» YOUR INSTRUCTIONS: Rewrite the listing below with every "[menuitem]" renamed to "[menu item]" and all else unchanged, leaving out the pictures.

____ RECORDS FOR PROCESSING

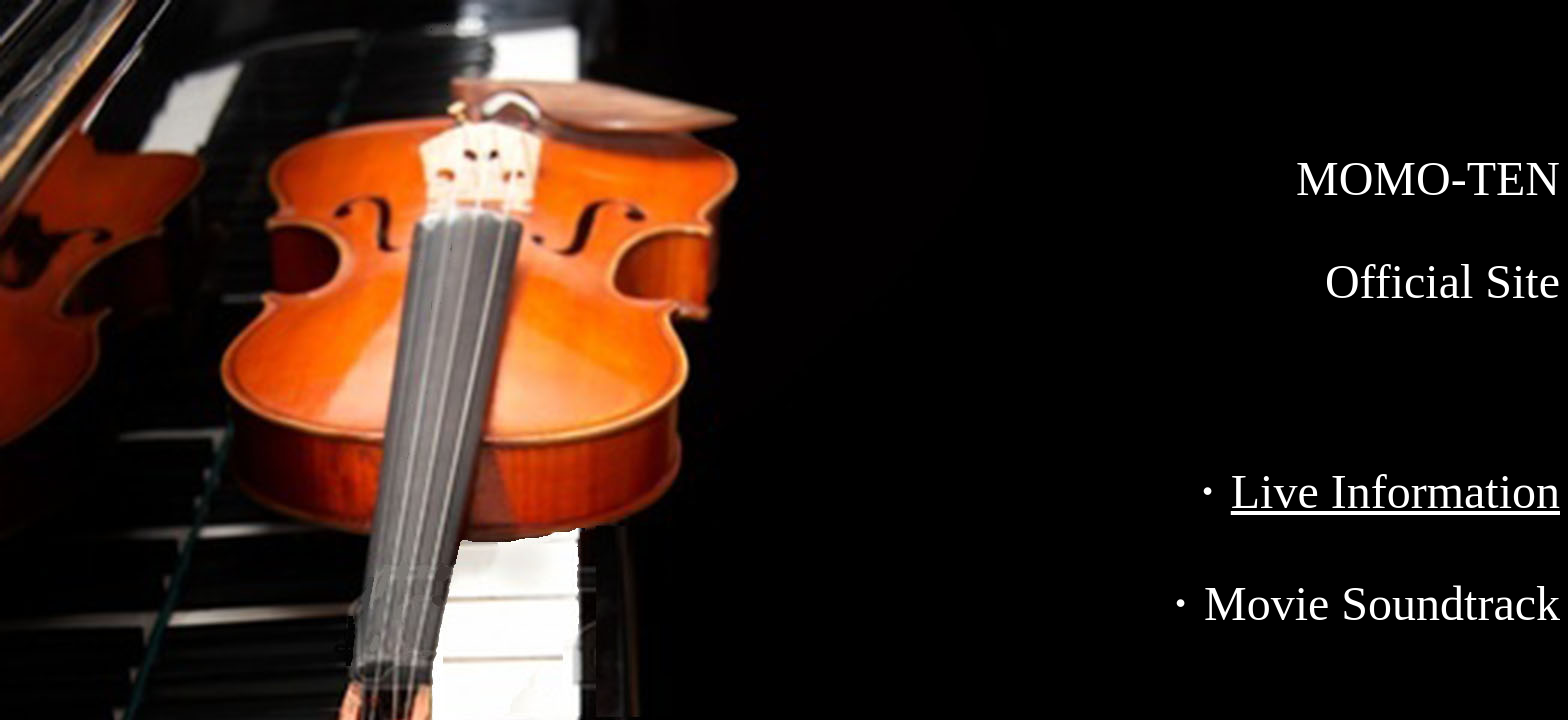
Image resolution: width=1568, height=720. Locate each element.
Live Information (1395, 491)
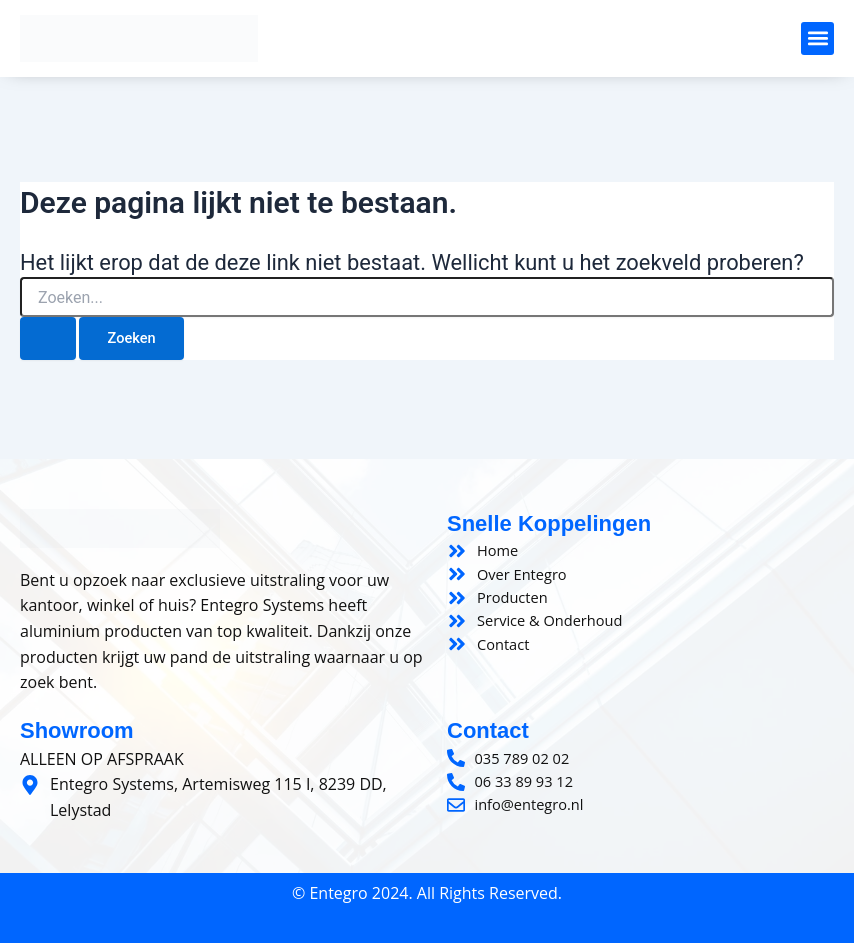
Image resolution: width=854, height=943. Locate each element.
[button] (817, 38)
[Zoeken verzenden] (48, 338)
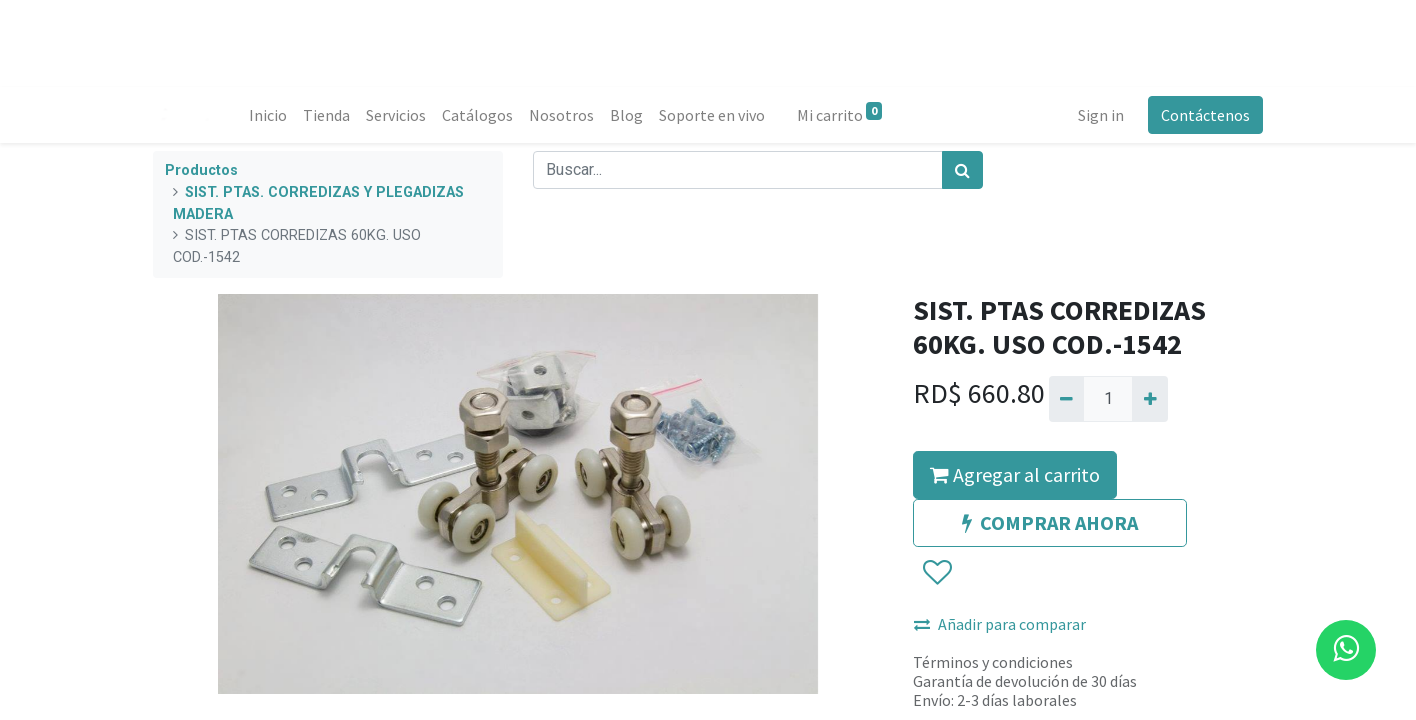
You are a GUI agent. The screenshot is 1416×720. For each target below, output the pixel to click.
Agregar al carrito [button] (1015, 474)
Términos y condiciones (993, 662)
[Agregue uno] (1149, 399)
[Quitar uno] (1066, 399)
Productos (201, 170)
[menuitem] (268, 115)
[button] (936, 573)
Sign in (1101, 115)
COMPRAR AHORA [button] (1050, 522)
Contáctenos (1205, 115)
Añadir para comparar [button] (1000, 624)
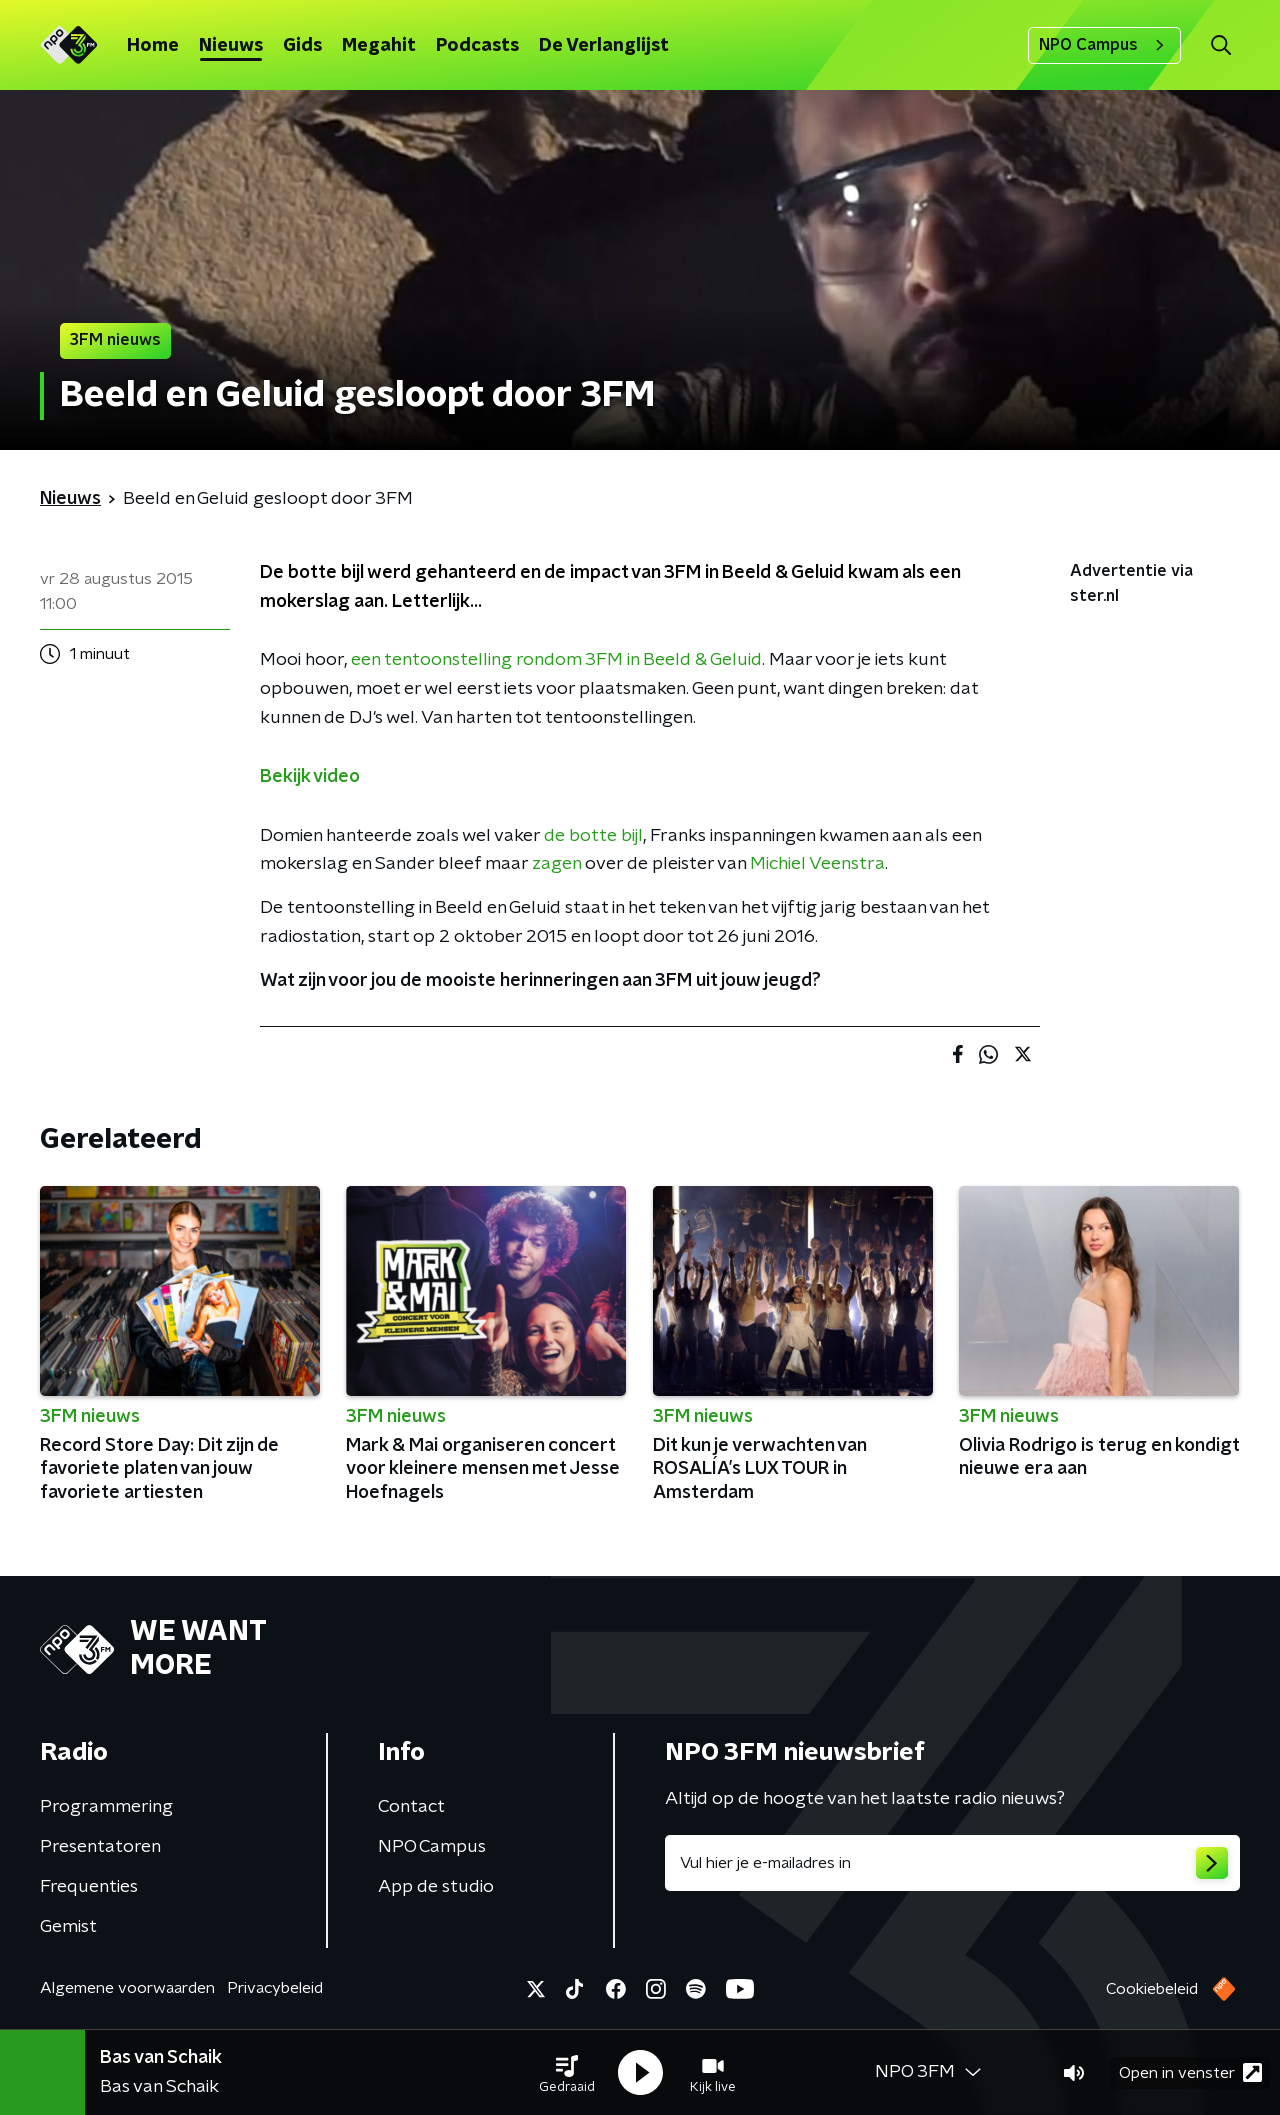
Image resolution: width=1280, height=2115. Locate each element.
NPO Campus (1104, 45)
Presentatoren (100, 1847)
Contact (411, 1807)
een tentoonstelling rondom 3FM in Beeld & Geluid (556, 660)
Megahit (379, 46)
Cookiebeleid (1152, 1989)
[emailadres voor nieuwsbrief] (952, 1863)
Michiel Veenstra (817, 864)
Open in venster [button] (1190, 2072)
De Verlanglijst (604, 46)
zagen (556, 864)
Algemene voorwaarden (127, 1988)
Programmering (106, 1807)
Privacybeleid (275, 1988)
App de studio (436, 1887)
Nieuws (231, 46)
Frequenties (89, 1887)
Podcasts (477, 46)
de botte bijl (593, 836)
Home (153, 46)
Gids (302, 46)
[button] (567, 2073)
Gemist (68, 1927)
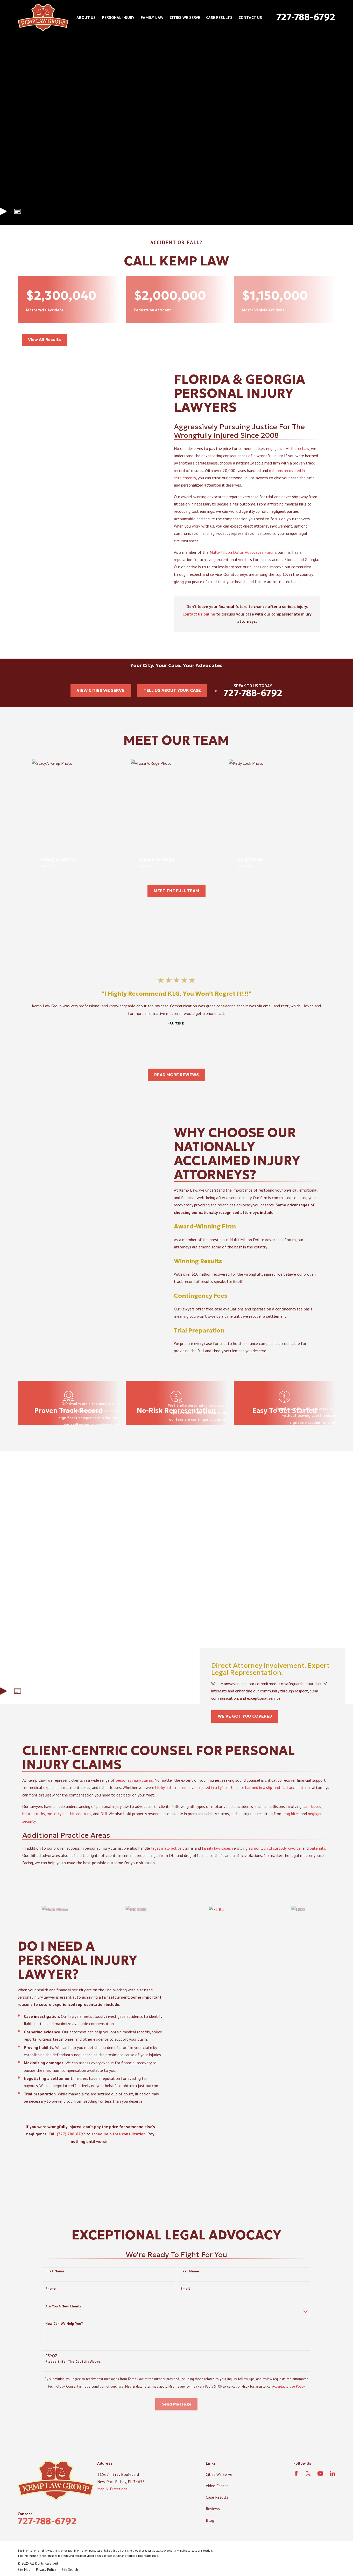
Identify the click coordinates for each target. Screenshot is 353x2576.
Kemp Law (308, 448)
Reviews (213, 2511)
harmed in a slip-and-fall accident (274, 1798)
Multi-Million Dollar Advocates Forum (250, 552)
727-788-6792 (305, 17)
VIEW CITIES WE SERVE (100, 690)
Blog (210, 2523)
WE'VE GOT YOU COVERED (245, 1719)
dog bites (292, 1824)
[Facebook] (296, 2476)
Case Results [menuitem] (219, 17)
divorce (294, 1858)
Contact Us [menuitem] (250, 17)
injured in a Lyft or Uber (219, 1798)
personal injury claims (134, 1790)
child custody (275, 1858)
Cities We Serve (219, 2477)
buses (316, 1817)
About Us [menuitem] (86, 17)
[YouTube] (320, 2476)
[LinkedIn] (332, 2476)
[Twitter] (308, 2476)
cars (305, 1817)
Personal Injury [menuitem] (118, 17)
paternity (317, 1858)
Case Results (217, 2500)
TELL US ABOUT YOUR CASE (172, 690)
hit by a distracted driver (176, 1798)
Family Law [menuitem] (152, 17)
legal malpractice (166, 1858)
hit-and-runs (80, 1824)
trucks (39, 1824)
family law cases (216, 1858)
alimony (255, 1858)
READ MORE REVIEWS (176, 1074)
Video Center (217, 2488)
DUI (103, 1824)
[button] (17, 211)
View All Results (44, 339)
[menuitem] (24, 2573)
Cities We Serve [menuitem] (185, 17)
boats (27, 1824)
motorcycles (57, 1824)
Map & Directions (112, 2492)
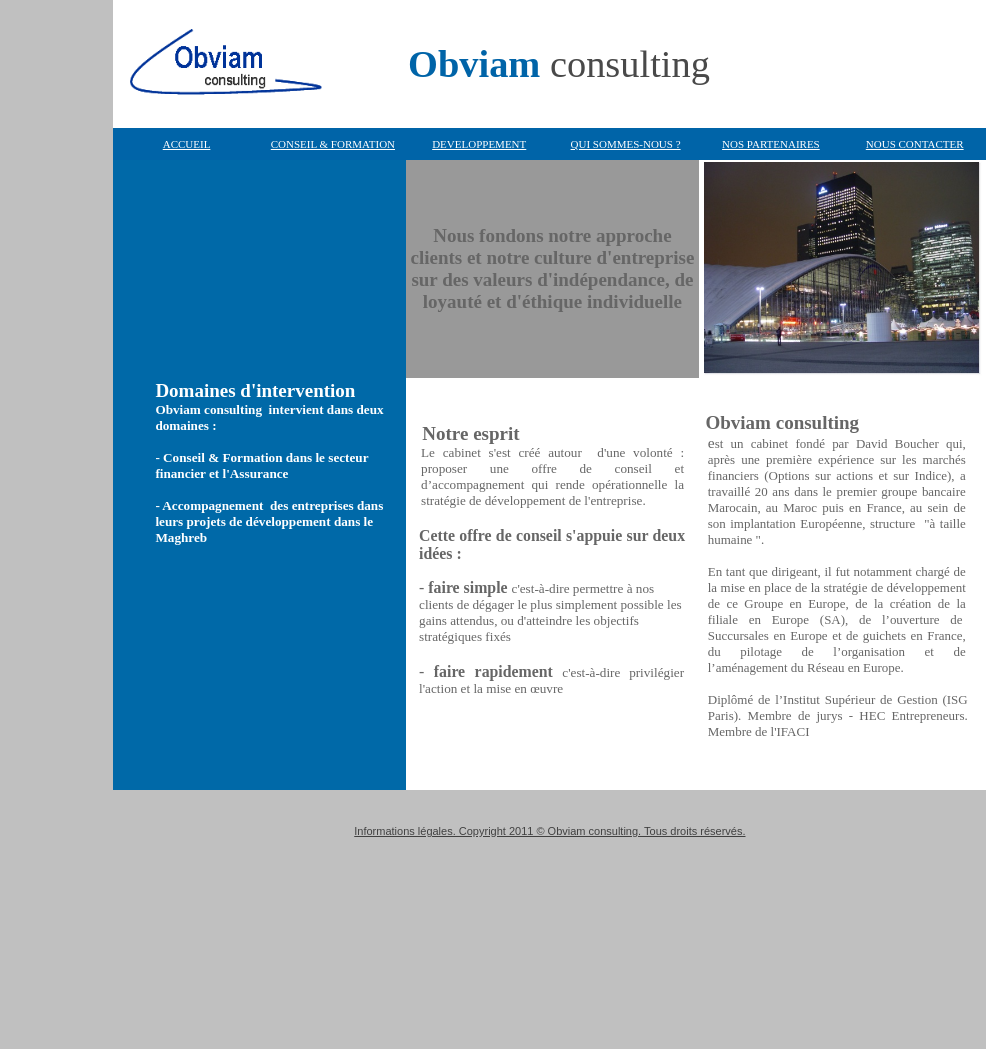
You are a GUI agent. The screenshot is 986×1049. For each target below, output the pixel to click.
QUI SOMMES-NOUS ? (626, 144)
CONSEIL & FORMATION (333, 144)
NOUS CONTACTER (915, 144)
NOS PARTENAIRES (771, 144)
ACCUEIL (187, 144)
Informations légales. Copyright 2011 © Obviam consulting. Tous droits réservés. (549, 831)
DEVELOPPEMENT (479, 144)
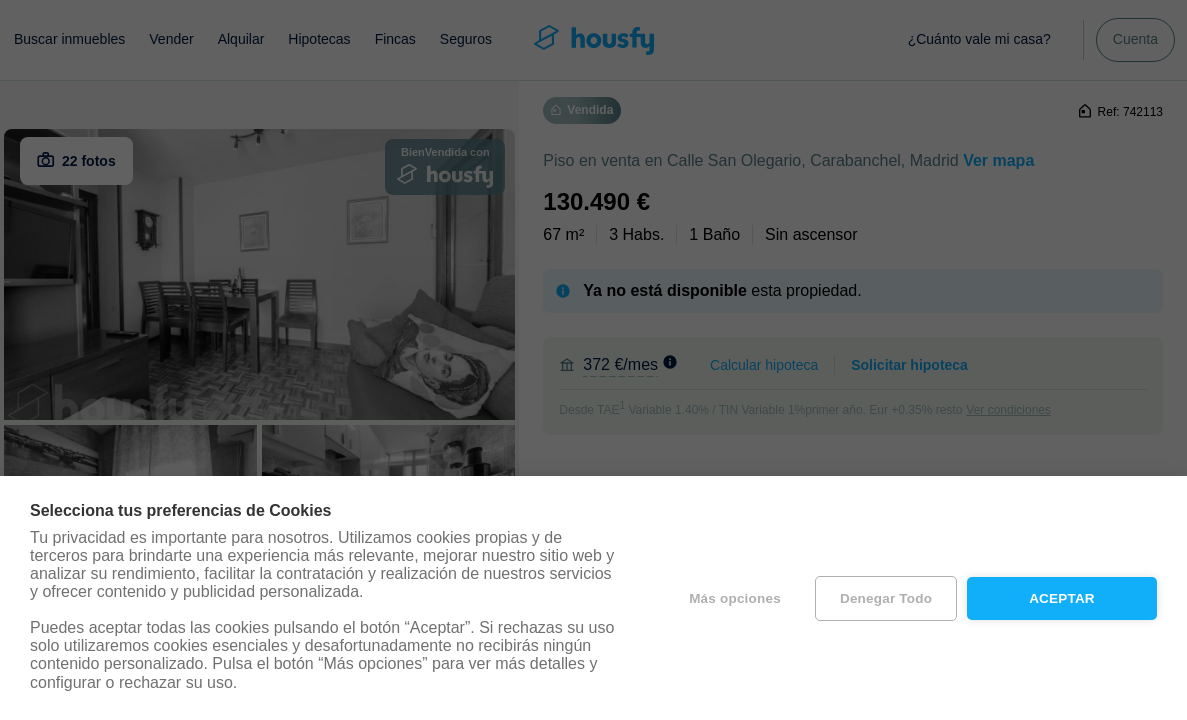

________

» SOLUTION FOR THIS TASK:
Image resolution: width=1568, height=720. Locate each element.
Live Information (1395, 491)
Image resolution: width=854, height=943. Locate each element.
[button] (817, 38)
[Zoeken verzenden] (48, 338)
You are a GUI agent. The screenshot is 1416×720. For each target below, output the pixel to click.
Agregar al carrito [button] (1015, 474)
Términos y condiciones (993, 662)
[Agregue uno] (1149, 399)
[Quitar uno] (1066, 399)
Productos (201, 170)
[menu item] (268, 115)
[button] (936, 573)
Sign in (1101, 115)
COMPRAR AHORA [button] (1050, 522)
Contáctenos (1205, 115)
Añadir para comparar [button] (1000, 624)
Image resolution: width=1280, height=2115. Locate each element.
NPO Campus (1104, 45)
Presentatoren (100, 1847)
Contact (411, 1807)
een tentoonstelling rondom 3FM in Beeld & Geluid (556, 660)
Megahit (379, 46)
Cookiebeleid (1152, 1989)
[emailadres voor nieuwsbrief] (952, 1863)
Michiel Veenstra (817, 864)
Open in venster [button] (1190, 2072)
De Verlanglijst (604, 46)
zagen (556, 864)
Algemene voorwaarden (127, 1988)
Programmering (106, 1807)
Privacybeleid (275, 1988)
App de studio (436, 1887)
Nieuws (231, 46)
Frequenties (89, 1887)
Podcasts (477, 46)
de botte bijl (593, 836)
Home (153, 46)
Gids (302, 46)
[button] (567, 2073)
Gemist (68, 1927)
Identify the click coordinates for each target. Screenshot is 353x2576.
Kemp Law (308, 448)
Reviews (213, 2511)
harmed in a slip-and-fall accident (274, 1798)
Multi-Million Dollar Advocates Forum (250, 552)
727-788-6792 (305, 17)
VIEW CITIES WE SERVE (100, 690)
Blog (210, 2523)
WE'VE GOT YOU COVERED (245, 1719)
dog bites (292, 1824)
[Facebook] (296, 2476)
Case Results [menu item] (219, 17)
divorce (294, 1858)
Contact Us [menu item] (250, 17)
injured in a Lyft or Uber (219, 1798)
personal injury claims (134, 1790)
child custody (275, 1858)
Cities We Serve (219, 2477)
buses (316, 1817)
About Us [menu item] (86, 17)
[YouTube] (320, 2476)
[LinkedIn] (332, 2476)
[Twitter] (308, 2476)
cars (305, 1817)
Personal Injury [menu item] (118, 17)
paternity (317, 1858)
Case Results (217, 2500)
TELL US ABOUT YOUR CASE (172, 690)
hit by a distracted driver (176, 1798)
Family Law [menu item] (152, 17)
legal malpractice (166, 1858)
hit-and-runs (80, 1824)
trucks (39, 1824)
family law cases (216, 1858)
alimony (255, 1858)
READ MORE REVIEWS (176, 1074)
Video Center (217, 2488)
DUI (103, 1824)
[button] (17, 211)
View All Results (44, 339)
[menu item] (24, 2573)
Cities We Serve [menu item] (185, 17)
boats (27, 1824)
motorcycles (57, 1824)
Map & Directions (112, 2492)
You are a GUI agent. The screenshot is 986×1049. For each target below, output the pixel to click.
QUI SOMMES-NOUS ? (626, 144)
CONSEIL & FORMATION (333, 144)
NOUS CONTACTER (915, 144)
NOS PARTENAIRES (771, 144)
ACCUEIL (187, 144)
Informations légales. Copyright 2011 © Obviam consulting. Tous droits réservés. (549, 831)
DEVELOPPEMENT (479, 144)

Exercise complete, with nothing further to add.